**** Input data

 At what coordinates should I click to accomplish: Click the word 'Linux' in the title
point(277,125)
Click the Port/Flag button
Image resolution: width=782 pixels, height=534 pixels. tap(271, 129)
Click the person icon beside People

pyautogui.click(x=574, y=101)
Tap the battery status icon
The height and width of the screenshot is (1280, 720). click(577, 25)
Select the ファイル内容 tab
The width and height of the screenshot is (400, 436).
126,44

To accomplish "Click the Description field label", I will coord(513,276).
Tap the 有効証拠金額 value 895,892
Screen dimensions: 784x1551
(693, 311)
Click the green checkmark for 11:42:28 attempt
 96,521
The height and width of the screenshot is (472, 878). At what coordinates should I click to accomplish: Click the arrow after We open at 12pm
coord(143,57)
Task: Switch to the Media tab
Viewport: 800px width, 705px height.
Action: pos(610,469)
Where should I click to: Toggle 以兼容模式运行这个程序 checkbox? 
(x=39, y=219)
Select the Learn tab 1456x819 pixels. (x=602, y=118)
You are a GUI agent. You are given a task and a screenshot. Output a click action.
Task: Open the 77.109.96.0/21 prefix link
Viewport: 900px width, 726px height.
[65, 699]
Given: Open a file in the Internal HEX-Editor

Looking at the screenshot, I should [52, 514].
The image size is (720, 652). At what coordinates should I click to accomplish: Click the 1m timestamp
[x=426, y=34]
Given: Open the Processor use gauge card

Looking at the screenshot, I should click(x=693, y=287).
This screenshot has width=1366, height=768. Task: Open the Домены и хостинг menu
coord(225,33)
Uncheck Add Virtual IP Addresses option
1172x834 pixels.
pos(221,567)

********

#### [Problem statement]
Could you reproduce every record above exactly as it appears?

#### [Output of the task]
 At what coordinates should I click to accomplish: Click the word 'Linux' in the title
point(277,125)
Click the Port/Flag button
Image resolution: width=782 pixels, height=534 pixels. tap(271, 129)
Click the person icon beside People

pyautogui.click(x=574, y=101)
Tap the battery status icon
The height and width of the screenshot is (1280, 720). click(577, 25)
Select the ファイル内容 tab
The width and height of the screenshot is (400, 436).
126,44

To accomplish "Click the Description field label", I will coord(513,276).
Tap the 有効証拠金額 value 895,892
Screen dimensions: 784x1551
(693, 311)
Click the green checkmark for 11:42:28 attempt
 96,521
The height and width of the screenshot is (472, 878). At what coordinates should I click to accomplish: Click the arrow after We open at 12pm
coord(143,57)
Task: Switch to the Media tab
Viewport: 800px width, 705px height.
Action: pos(610,469)
Where should I click to: Toggle 以兼容模式运行这个程序 checkbox? 
(x=39, y=219)
Select the Learn tab 1456x819 pixels. (x=602, y=118)
You are a GUI agent. You are given a task and a screenshot. Output a click action.
Task: Open the 77.109.96.0/21 prefix link
Viewport: 900px width, 726px height.
[65, 699]
Given: Open a file in the Internal HEX-Editor

Looking at the screenshot, I should [52, 514].
The image size is (720, 652). At what coordinates should I click to accomplish: Click the 1m timestamp
[x=426, y=34]
Given: Open the Processor use gauge card

Looking at the screenshot, I should click(x=693, y=287).
This screenshot has width=1366, height=768. Task: Open the Домены и хостинг menu
coord(225,33)
Uncheck Add Virtual IP Addresses option
1172x834 pixels.
pos(221,567)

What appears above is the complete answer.